Extend the power amplifier research abstracts past their last sentence.

DOCUMENT TEXT:
* * * * * * * * *
Bandwidth Reduction for Supply Modulated RF PAs Using Power Envelope Tracking

This letter develops a new technique that significantly reduces the bandwidth requirements of the drain supply for an envelope tracked power amplifier (ET-PA). The achieved bandwidth reduction is clearly quantified, and requires almost no processing. The technique is based on developing a drain tracking voltage function that follows the power of the envelope. The use of pure power envelope tracking (PET) results in significant lower bandwidth, with some reduction of efficiency, compared with ET. A second-order PET extension doubles the PET bandwidth and achieves almost the same efficiency as ET. The validity of the PET and the second-order PET is confirmed with measurements on a 2-GHz 10-W GaN PA. The measured results show a bandwidth reduction relative to pure ET of a factor 3 to 8 for PET and 1.4 to 3.8 for the second-order PET. The corresponding efficiencies are 53% and 61.8%, compared with 63% for ET. The linearity is slightly better for PET. All measured with a 16-QAM signal and an average output power of 35.6 dBm.

Measured linearity improvement of 10 W GaN HEMT PA with dynamic gate biasing technique for flat transfer phase

In this work we present linearity improvement of a 10 W GaN HEMT PA using a dynamic gate biasing technique for flattening a transfer phase of the PA according to the instantaneous input power. A dynamic Vgs calculation was based on a one-tone power sweep measurement with a static bias. Results are showing 5.6-7.7 dB better ACPR and 4.2-4.9 percentage points better EVM compared to the reference static bias PA with a same average Pout. Furthermore, 1.7-2.7 dB higher output power with 1.3-8.5 percentage points higher PAE has been achieved compared to the reference static bias with ACPR better than 40 dBc. Moreover, it has been shown that the static measurement of this GaN PA can be used for a good prediction of the PA behavior under dynamic operation.

Investigation of the practical output load impedance sensitivity of a 10 W GaN device subject to gate bias variation

This paper shows practical output load impedance sensitivity of a 10 W GaN HEMT device depending on a gate bias. In order to determine how much the output impedance changes for different biasing points, Load Pull measurement is performed for different biasing points from deep class-AB to class-A. It has been found that load impedances for simultaneously high output power as well as high power added efficiency (PAE) do not change much. It is also shown that matching impedances for second and third harmonic, optimized for PAE have a common overlapping area. These results indicate that this device is suitable for dynamic gate biasing.
* * * * * * * * *
RAW DATA:
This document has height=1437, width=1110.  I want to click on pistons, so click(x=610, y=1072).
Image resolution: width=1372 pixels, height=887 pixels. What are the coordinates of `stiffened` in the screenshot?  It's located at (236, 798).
* * * * * * * * *
RESULT:
Gate control of a two-stage GaN MMIC amplifier for amplitude and phase linearization

In this paper we study static and dynamic gate biasing of a two-stage X-band MMIC GaN PA. The PA is first characterized under different bias conditions using large-signal static measurements, and the determined conditions are then applied to dynamic measurements with a 20 MHz noise power ratio (NPR) test signal. Biasing the gates of the two stages independently allows simultaneous reduction of amplitude and phase distortion. AM/AM, AM/PM and PAE measurements are obtained for three different static scenarios. Consistent results from static and dynamic tests are obtained showing NPR values exceeding 31 dB. Adding predistortion alters the efficiency of the investigated static biases by more than 4 % points.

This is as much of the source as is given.